▸ WHAT YOU SHOULD DO: In the records below, find the line containing "You are a computer-use" and return it together with every later line, exactly as written; pictures are to be omitted.

▸ DATASET ENTRIES:
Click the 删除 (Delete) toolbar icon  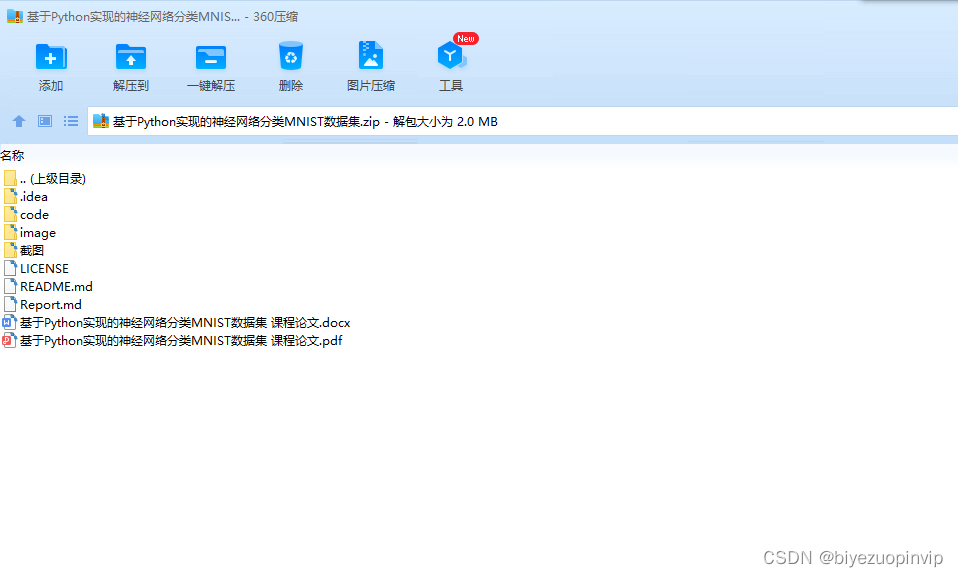coord(290,62)
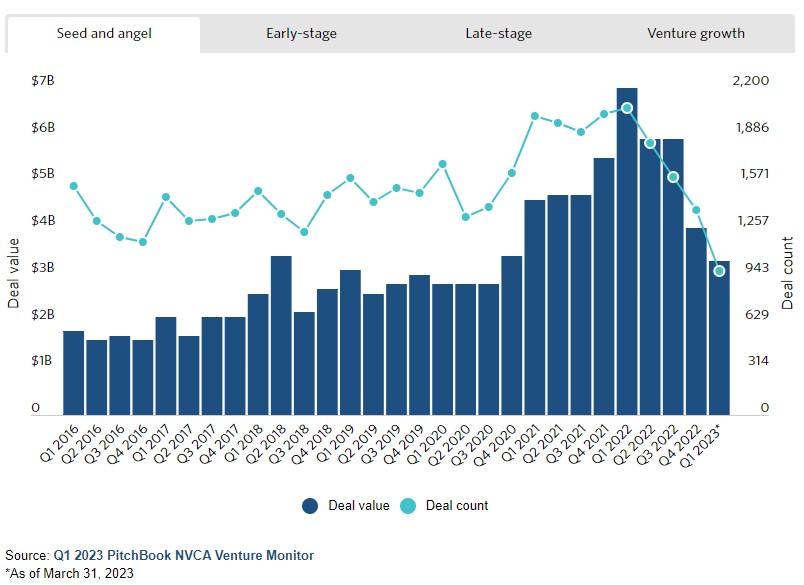Select the Q1 2021 deal value bar

535,308
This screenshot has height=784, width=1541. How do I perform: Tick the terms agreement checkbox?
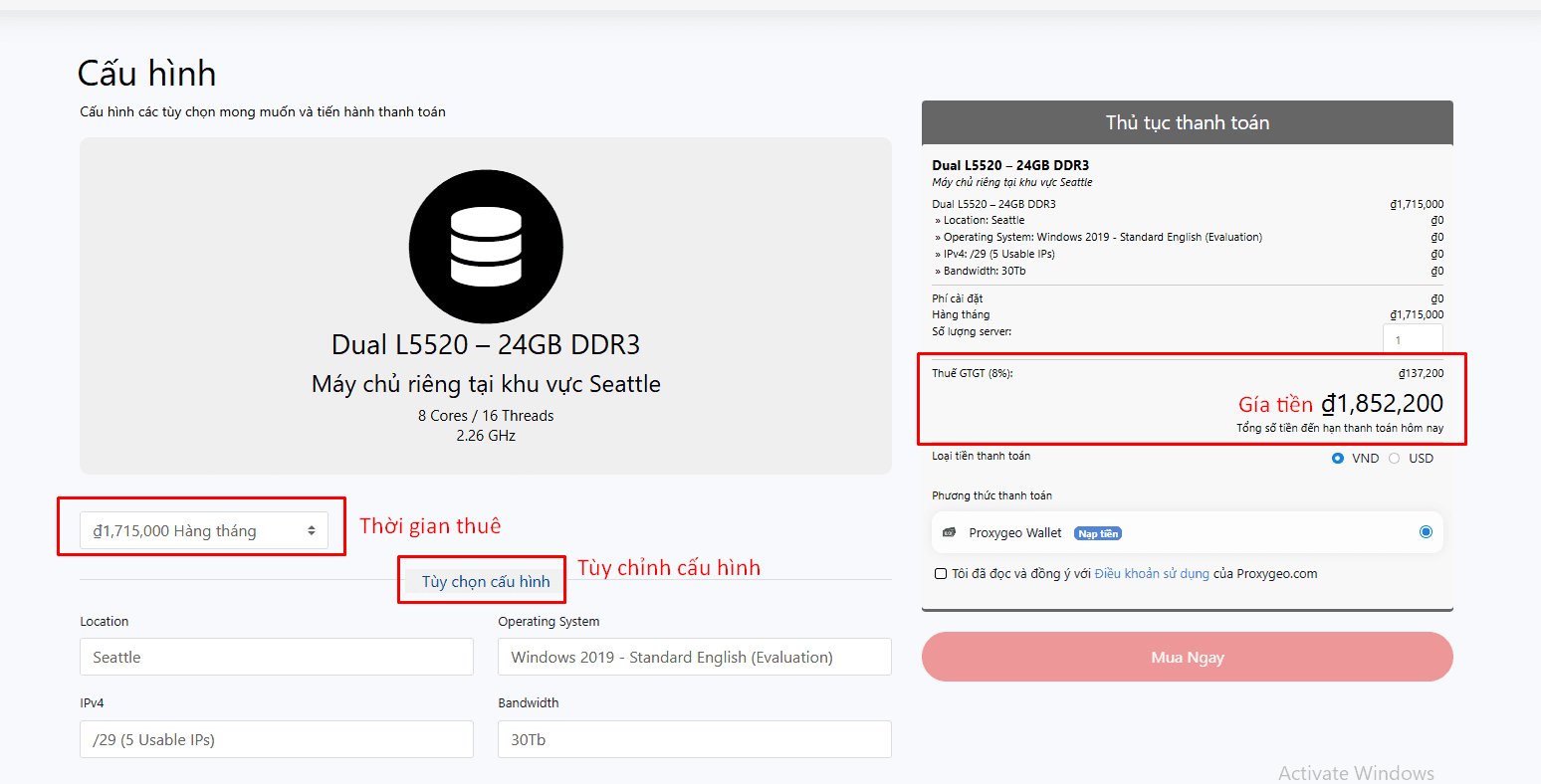pyautogui.click(x=941, y=574)
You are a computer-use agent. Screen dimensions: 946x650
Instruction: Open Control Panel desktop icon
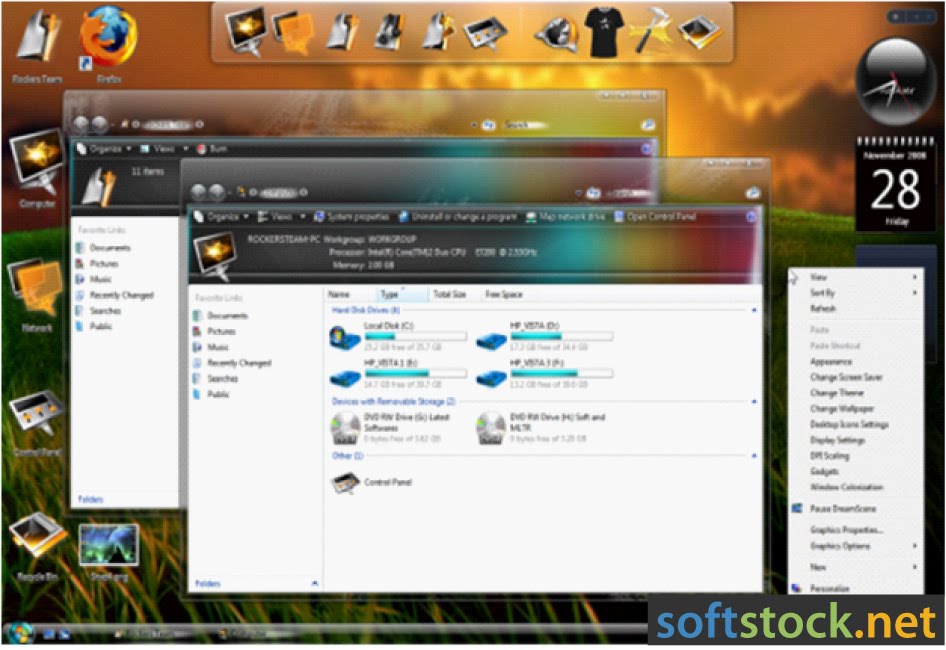click(36, 410)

▸ WRITTEN RESPONSE:
You are a computer-use agent. Screen dimensions: 946x650
Instruction: Open Control Panel desktop icon
click(36, 410)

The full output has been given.